Mona Al-Asqar, 19 ans, blessée lors d’un tir d’artillerie sur l’école de l’UNWRA (Office de secours et de travaux des Nations unies pour les réfugiés de Palestine dans le Proche-Orient) à Beit Lahia le 17 janvier 2009.
© Kai Wiedenhöfer pour la Fondation Carmignac
Entre conflits majeurs et mineurs, guerres de basse intensité et affrontements sporadiques, terrorisme aveugle et répression disproportionnée, trop de pays, surtout au Proche et au Moyen-Orient, vivent dans une situation quasi permanente de bellicosité, intérieure ou extérieure.
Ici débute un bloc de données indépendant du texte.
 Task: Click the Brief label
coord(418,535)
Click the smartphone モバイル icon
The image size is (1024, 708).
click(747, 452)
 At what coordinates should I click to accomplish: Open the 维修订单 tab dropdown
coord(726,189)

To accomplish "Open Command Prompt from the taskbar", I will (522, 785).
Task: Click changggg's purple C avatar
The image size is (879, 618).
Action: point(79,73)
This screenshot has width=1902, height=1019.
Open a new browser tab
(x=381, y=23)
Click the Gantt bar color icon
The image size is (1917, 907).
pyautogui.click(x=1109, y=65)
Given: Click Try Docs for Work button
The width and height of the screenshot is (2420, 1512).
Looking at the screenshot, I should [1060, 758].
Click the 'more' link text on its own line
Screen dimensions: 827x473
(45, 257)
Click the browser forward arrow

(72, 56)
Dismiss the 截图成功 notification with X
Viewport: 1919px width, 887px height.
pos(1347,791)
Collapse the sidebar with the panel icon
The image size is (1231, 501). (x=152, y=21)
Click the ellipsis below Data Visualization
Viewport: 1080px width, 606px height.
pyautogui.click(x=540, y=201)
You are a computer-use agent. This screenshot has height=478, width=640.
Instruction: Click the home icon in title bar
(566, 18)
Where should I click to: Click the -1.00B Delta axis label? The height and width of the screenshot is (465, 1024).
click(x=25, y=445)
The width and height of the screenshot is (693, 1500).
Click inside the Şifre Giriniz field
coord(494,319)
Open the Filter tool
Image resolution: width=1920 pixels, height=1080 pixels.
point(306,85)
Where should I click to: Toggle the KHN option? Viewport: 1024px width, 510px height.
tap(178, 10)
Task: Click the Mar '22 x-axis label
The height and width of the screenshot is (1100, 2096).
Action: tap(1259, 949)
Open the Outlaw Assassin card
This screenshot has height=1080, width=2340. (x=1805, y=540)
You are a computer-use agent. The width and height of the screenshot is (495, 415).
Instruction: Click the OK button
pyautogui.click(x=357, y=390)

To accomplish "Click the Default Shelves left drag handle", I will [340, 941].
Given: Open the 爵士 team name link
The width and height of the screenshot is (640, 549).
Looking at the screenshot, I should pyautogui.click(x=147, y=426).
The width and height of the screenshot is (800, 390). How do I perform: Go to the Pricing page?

Un an après la « Guerre de Gaza » (2008 à 2009), Kai Wiedenhöfer a crûment documenté les dévastations matérielles et humaines de ce territoire. Il montre le vrai visage de la guerre, lorsque personne n’en voit la fin : il dit la douleur perpétuelle, la colère sourde et l’horrible résignation.
C’est avec une profonde tristesse que la Fondation Carmignac a appris en janvier 2024 sa disparition.
Edouard Carmignac« Il faut du courage pour partir à vingt ans photographier l’isolement des gens dans la bande de Gaza. Il faut être déterminé pour y rester 18 mois, puis y retourner régulièrement pendant vingt ans malgré les contrôles frontaliers croissants et le harcèlement constant, jusqu’à ce qu’un mur soit enfin érigé pour séparer les deux peuples. Il faut à la fois du courage et de la détermination pour embrasser la vocation de reporter de terrain et assumer la difficile existence qu’implique une activité qui, aujourd’hui, malheureusement, est gravement menacée ».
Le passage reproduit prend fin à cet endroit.